Der VIII. Zivilsenat des BGH bestätigte mit Urteil vom 24. November 2021 (Az. VIII ZR 258/19) die bisherige Senatsrechtsprechung zur Mietminderung aufgrund äußerer Einflüsse, die der Vermieter selbst nach § 906 BGB hinnehmen muss. Eine konkludente anderslautende Beschaffenheitsvereinbarung der Mietvertragsparteien könne dabei nicht mit der Begründung bejaht werden, dass die Freiheit der Wohnung von Baulärm regelmäßig zum Gegenstand einer entsprechenden Abrede der Mietvertragsparteien werde.
Die Kläger sind seit dem Jahr 2011 Mieter einer Wohnung in einem Mehrfamilienhaus. Die Streithelferin der Beklagten errichtete ab November 2017 auf einem Grundstück auf der gegenüberliegenden Straßenseite mehrere Wohngebäude. Die Kläger hielten wegen des durch diese Baustelle auf ihre Wohnung einwirkenden Baulärms sowie entsprechender Staubentwicklung eine Mietminderung für geboten.

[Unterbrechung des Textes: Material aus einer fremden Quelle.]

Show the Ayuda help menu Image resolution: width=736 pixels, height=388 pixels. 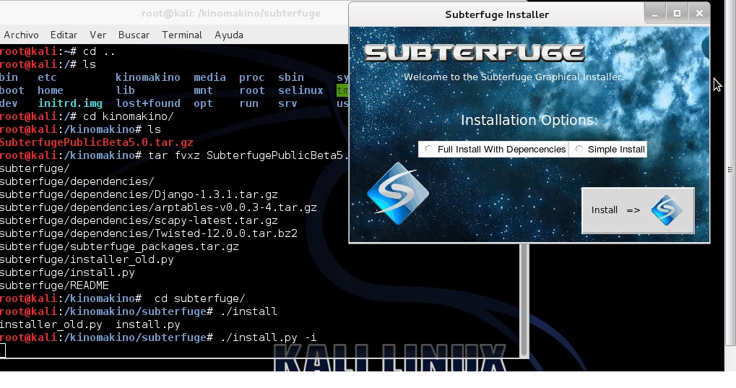click(x=229, y=35)
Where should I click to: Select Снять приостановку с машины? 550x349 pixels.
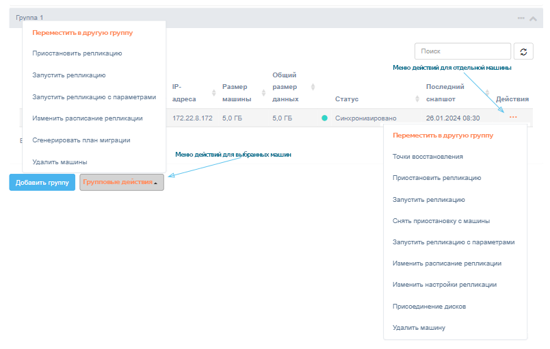pyautogui.click(x=441, y=221)
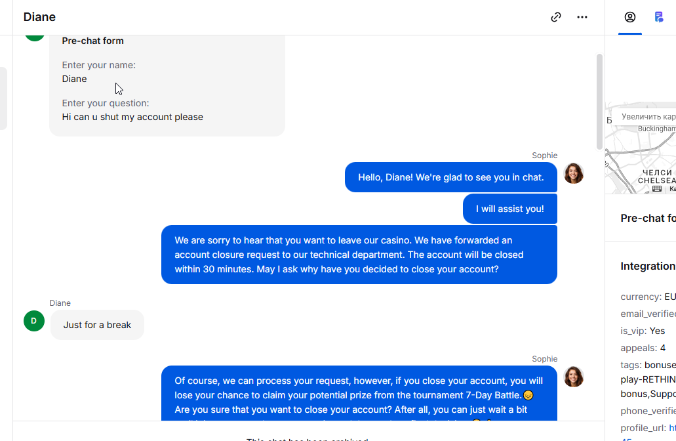Click the keyboard shortcuts icon on map
676x441 pixels.
(657, 188)
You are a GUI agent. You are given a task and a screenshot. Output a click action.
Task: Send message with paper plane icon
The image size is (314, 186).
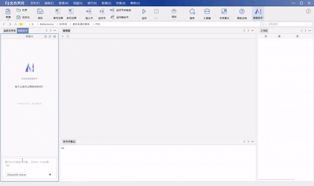[x=50, y=175]
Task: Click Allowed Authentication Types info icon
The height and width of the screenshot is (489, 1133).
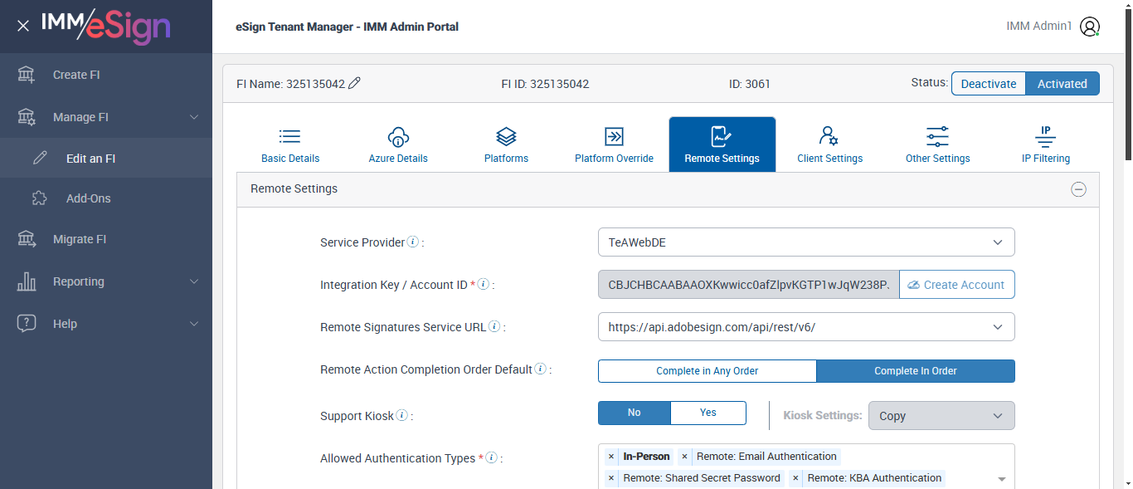Action: pyautogui.click(x=491, y=457)
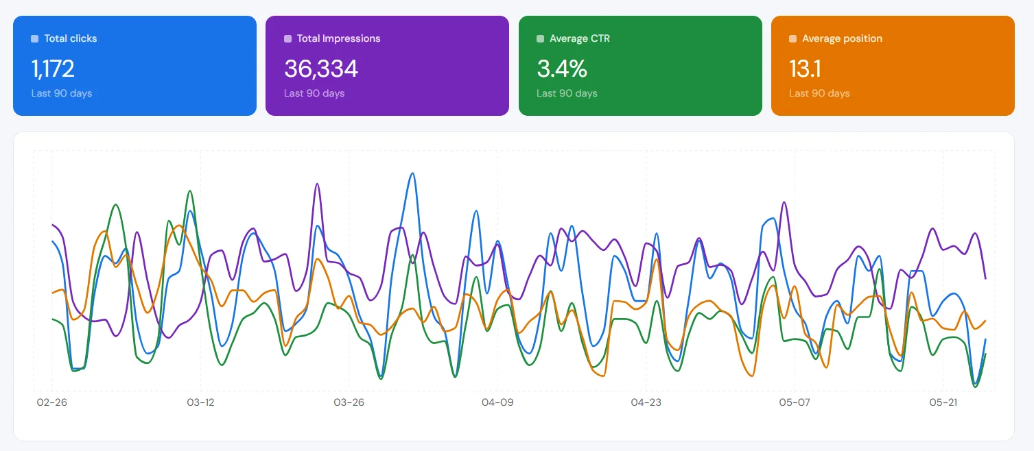The width and height of the screenshot is (1034, 451).
Task: Click the 03-26 date axis label
Action: click(349, 402)
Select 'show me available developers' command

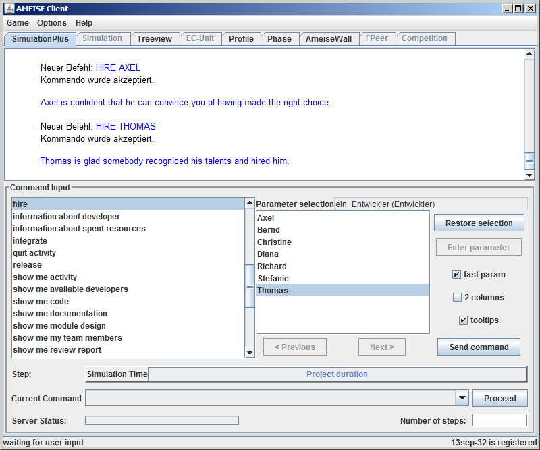(x=70, y=289)
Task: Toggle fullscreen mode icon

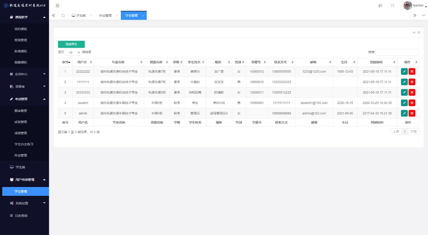Action: 393,5
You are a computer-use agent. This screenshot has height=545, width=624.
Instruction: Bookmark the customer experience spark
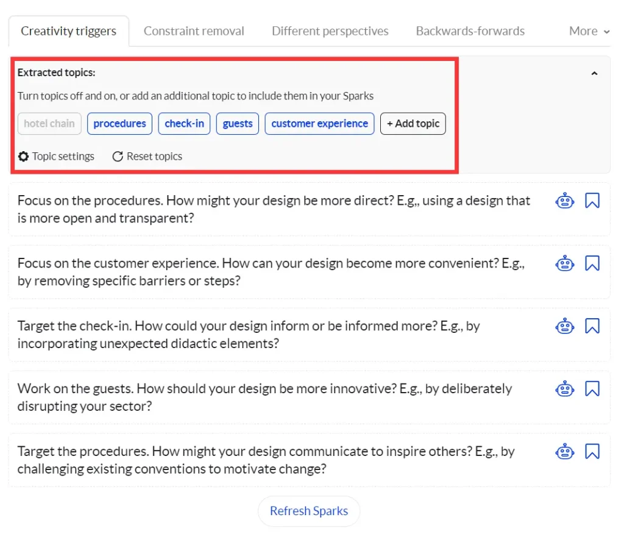click(592, 263)
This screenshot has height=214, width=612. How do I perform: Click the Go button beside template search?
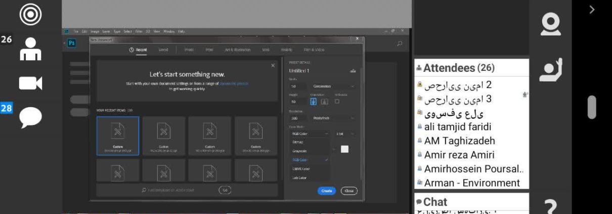(225, 190)
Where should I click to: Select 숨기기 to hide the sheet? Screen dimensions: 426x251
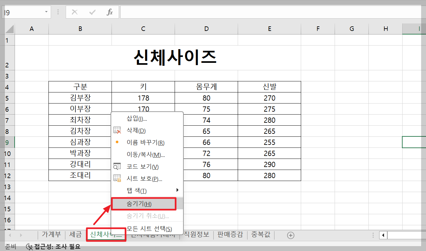(x=143, y=203)
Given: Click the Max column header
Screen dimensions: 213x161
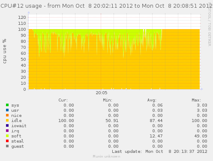Looking at the screenshot, I should click(x=196, y=100).
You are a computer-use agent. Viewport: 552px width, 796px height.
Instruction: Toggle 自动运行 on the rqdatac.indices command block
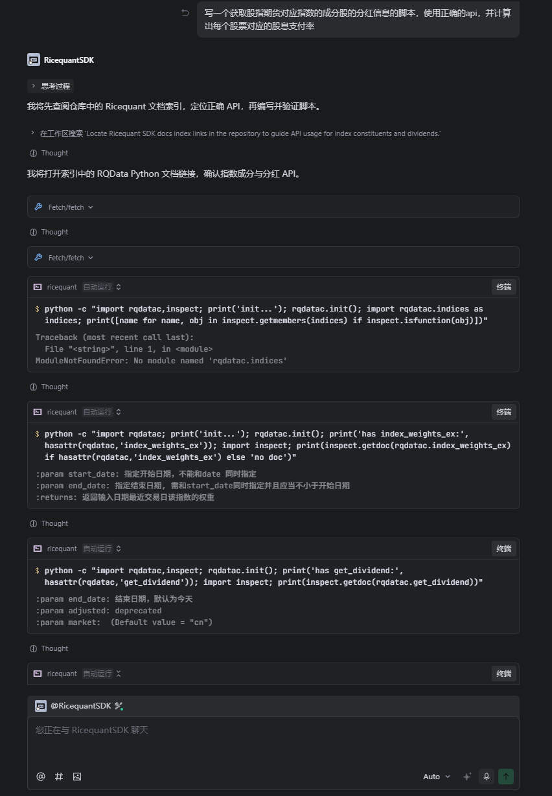pyautogui.click(x=102, y=287)
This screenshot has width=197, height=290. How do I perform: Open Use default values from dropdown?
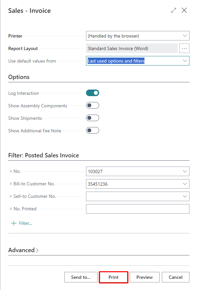tap(185, 61)

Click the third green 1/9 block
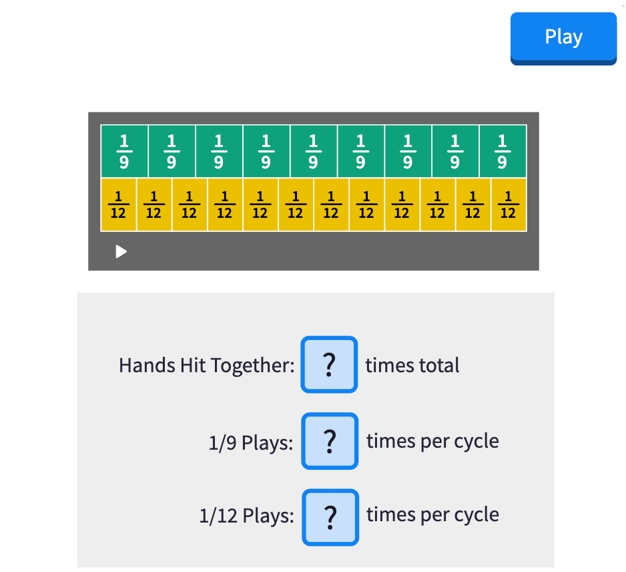219,152
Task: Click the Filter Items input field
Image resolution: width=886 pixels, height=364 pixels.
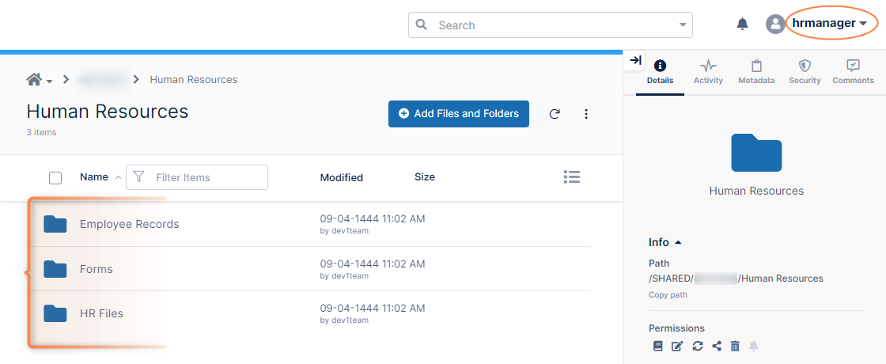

Der Senat stellt in seiner Entscheidung zunächst fest, dass das Vorliegen einer stillschweigend getroffenen Beschaffenheitsvereinbarung zur „Freiheit der Wohnung von Baulärm“ allenfalls in besonderen Ausnahmefällen bejaht werden könne und jedenfalls konkrete Anhaltspunkte für die Übernahme einer so weitgehenden und vom Vermieter nicht beherrschbaren Haftung voraussetze. Für die Annahme der erforderlichen beiderseitigen Willensübereinstimmung bezüglich einer „Umweltbedingung“ sei Voraussetzung, dass der Vermieter aus Sicht des objektiven Empfängerhorizontes (§§ 133, 157 BGB) erkennen musste, dass der Mieter die Fortdauer dieses Umstandes über die Dauer des Mietverhältnisses hinweg als maßgebliches Kriterium für den vertragsgemäßen Gebrauch der Wohnung ansieht, und der Vermieter dem zustimme. Soweit es um Immissionen gehe, die von einem Nachbargrundstück auf die Mietsache einwirkten, sei im Übrigen zu berücksichtigen, dass der Vermieter regelmäßig keinen Einfluss darauf habe, dass die zu Mietbeginn bestehenden Verhältnisse während der gesamten Dauer des Mietvertrages unverändert fortbestehen. Soweit eine konkrete Parteiabrede zur Beschaffenheit der Mietsache fehle, könne dem Vermieter nicht einseitig das Risiko einer geräusch- und schmutzintensiven Nutzungsänderung auf einem Nachbargrundstück zugewiesen werden.Bei Fehlen anderslautender Beschaffenheitsvereinbarungen begründeten nachträglich erhöhte Geräusch- und Schmutzimmissionen durch Dritte jedenfalls dann grundsätzlich keinen zu Minderung führenden Mangel gemäß § 536 Abs. 1 Satz 1 BGB, wenn auch der Vermieter sie ohne eigene Abwehr- oder Entschädigungsmöglichkeiten als unüblich oder ortsüblich hinnehmen müsse (§ 906 BGB); insoweit nehme der Wohnungsmieter an der jeweiligen Situationsgebundenheit des Mietgrundstücks teil.